- TEXT PROVIDED

§

Definition

According to the Oxford English Dictionary (OED), the term “circulation” has Latin as its etymological root and generally denotes the action of movement in a circle, a continuous repetition of a series of actions or events in the same direction (e.g. the body’s circulatory system), or transmission or passage of anything (e.g. money) from hand to hand (“Etymology: Circulation”). Additionally, the term “circulation” relates closely to its root term “circul” (now circle), which began as a geometric denotation of a perfectly round plane figure (“Etymology: Circul”). Contemporary scholarship utilizing or theorizing “circulation” seems tied to its various denotations; according to the OED, the term evolves to denote a system of the body, monetary exchange, and amount of usage (e.g. whether or not something is “in circulation”).

Disciplines that often use or theorize the term “circulation” include but are not limited to: mass media studies, sociology, medicine and health science, physics, geometry, literature, writing studies, and communication studies. Disciplines most using or theorizing “circulation” seem to be mass media, geological and medical sciences, and rhetoric. Mass media studies and rhetoric usually use and theorize “circulation” as a measure of effects (e.g. comparative readership numbers of modes of advertising or newspaper venues). In geological sciences, “circulation” often seems seen in scholarship on environmental processes and energy sources (e.g. Bravo et al’s (2010) Fire-rainfall Relationships in Argentine Chaco Savannas”). In medical sciences, “circulation” often relates to blood flow or information processing (e.g. Varol et al’s (2010) “Mean Platelet Volume in Patients with Prehypertension and Hypertension”) The major disciplinary differences between various modes of understanding “circulation” conceptually seem to be relative specificity of producer, consumer, and object. Mass media scholars, for instance, often seek direct cause-and-effect measurement (in terms of success or failure) of a producer or object’s relative efforts of persuasion (e.g. a specific advertiser’s influence on newspaper READERSHIP). Rhetorical and sociological scholars, conversely, tend to focus on ways in which publics are incorporated and contrasted into social bodies through various technological modalities (e.g. how class systems come to be reinforced or subverted through different publications).[[#_ftn1|[1]]


Circulation and Mass Media Studies
In mass media studies, “circulation” seems used as a measure of effects. Lacy and Martin (2004), for example, provide a literature review of research on newspaper content, circulation, and advertising. Using economic theory describing product differentiation strategies, the authors (2004) suggest that newspapers can increase reader circulation in three ways: (1) serve more people (2) serve more information needs (3) serve more information tailored to individuals’ information needs (21). Their approach, like many mass media approaches, situates “circulation” as a specific (applied) measurement of success or failure for various media outlets/projects.

§

- DATA SUPPLIED
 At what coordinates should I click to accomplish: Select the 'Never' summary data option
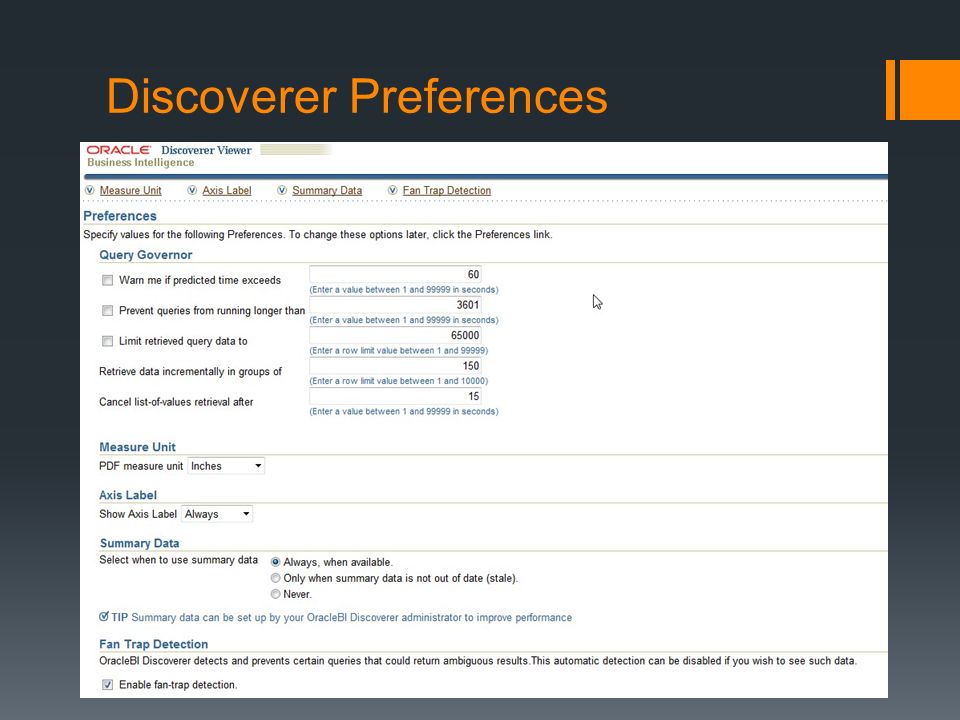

§

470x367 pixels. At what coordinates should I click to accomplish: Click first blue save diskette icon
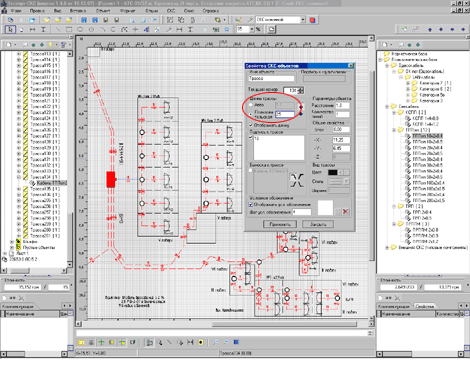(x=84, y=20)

§

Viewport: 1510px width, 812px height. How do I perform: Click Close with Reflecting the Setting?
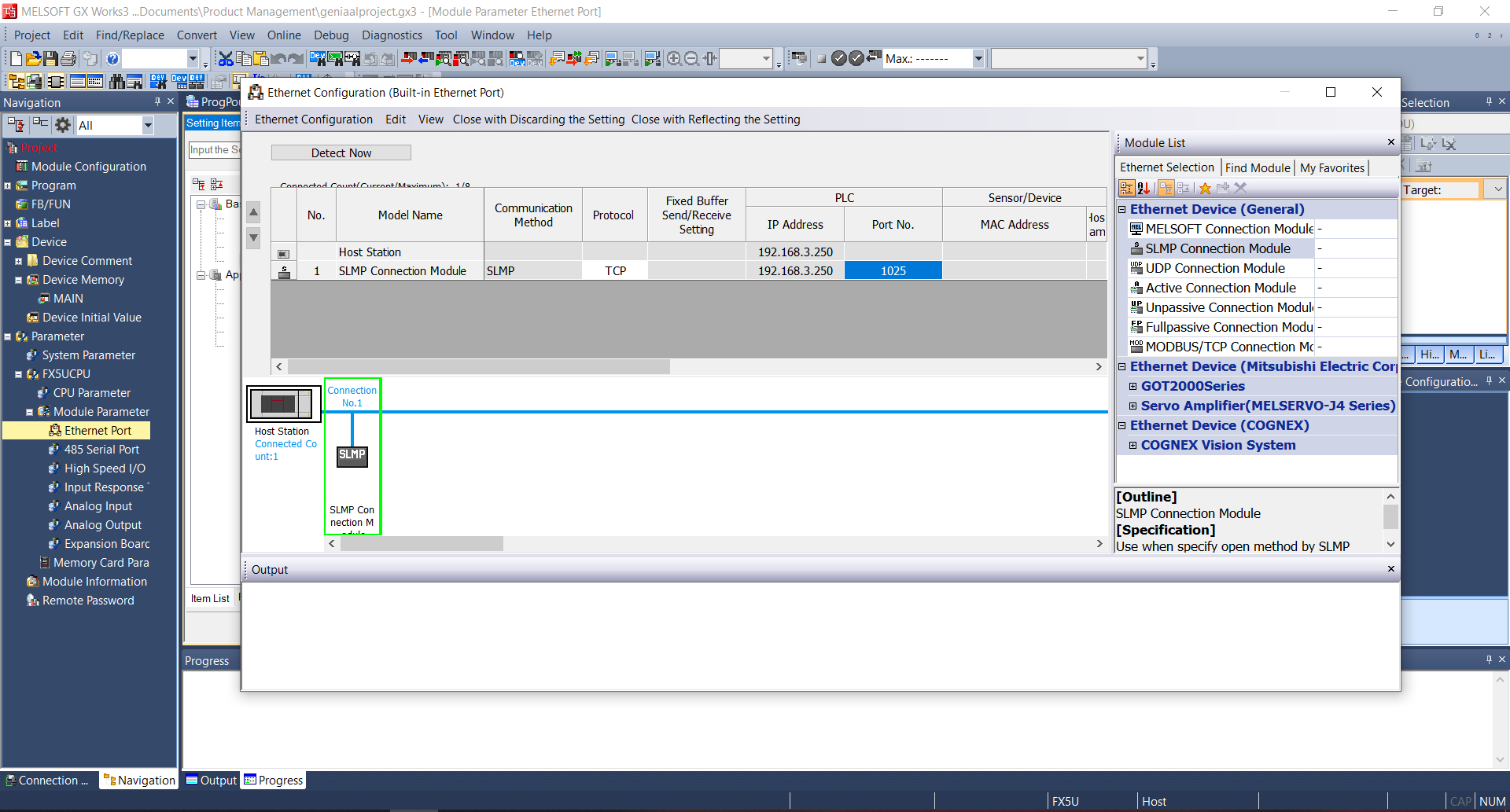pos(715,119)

§

- TASK DIRECTIONS
Reproduce the entire text on circulation word for word. The lines come from a source unrelated to the text on circulation.

- WRITTEN ANSWER
Definition

According to the Oxford English Dictionary (OED), the term “circulation” has Latin as its etymological root and generally denotes the action of movement in a circle, a continuous repetition of a series of actions or events in the same direction (e.g. the body’s circulatory system), or transmission or passage of anything (e.g. money) from hand to hand (“Etymology: Circulation”). Additionally, the term “circulation” relates closely to its root term “circul” (now circle), which began as a geometric denotation of a perfectly round plane figure (“Etymology: Circul”). Contemporary scholarship utilizing or theorizing “circulation” seems tied to its various denotations; according to the OED, the term evolves to denote a system of the body, monetary exchange, and amount of usage (e.g. whether or not something is “in circulation”).

Disciplines that often use or theorize the term “circulation” include but are not limited to: mass media studies, sociology, medicine and health science, physics, geometry, literature, writing studies, and communication studies. Disciplines most using or theorizing “circulation” seem to be mass media, geological and medical sciences, and rhetoric. Mass media studies and rhetoric usually use and theorize “circulation” as a measure of effects (e.g. comparative readership numbers of modes of advertising or newspaper venues). In geological sciences, “circulation” often seems seen in scholarship on environmental processes and energy sources (e.g. Bravo et al’s (2010) Fire-rainfall Relationships in Argentine Chaco Savannas”). In medical sciences, “circulation” often relates to blood flow or information processing (e.g. Varol et al’s (2010) “Mean Platelet Volume in Patients with Prehypertension and Hypertension”) The major disciplinary differences between various modes of understanding “circulation” conceptually seem to be relative specificity of producer, consumer, and object. Mass media scholars, for instance, often seek direct cause-and-effect measurement (in terms of success or failure) of a producer or object’s relative efforts of persuasion (e.g. a specific advertiser’s influence on newspaper READERSHIP). Rhetorical and sociological scholars, conversely, tend to focus on ways in which publics are incorporated and contrasted into social bodies through various technological modalities (e.g. how class systems come to be reinforced or subverted through different publications).[[#_ftn1|[1]]


Circulation and Mass Media Studies
In mass media studies, “circulation” seems used as a measure of effects. Lacy and Martin (2004), for example, provide a literature review of research on newspaper content, circulation, and advertising. Using economic theory describing product differentiation strategies, the authors (2004) suggest that newspapers can increase reader circulation in three ways: (1) serve more people (2) serve more information needs (3) serve more information tailored to individuals’ information needs (21). Their approach, like many mass media approaches, situates “circulation” as a specific (applied) measurement of success or failure for various media outlets/projects.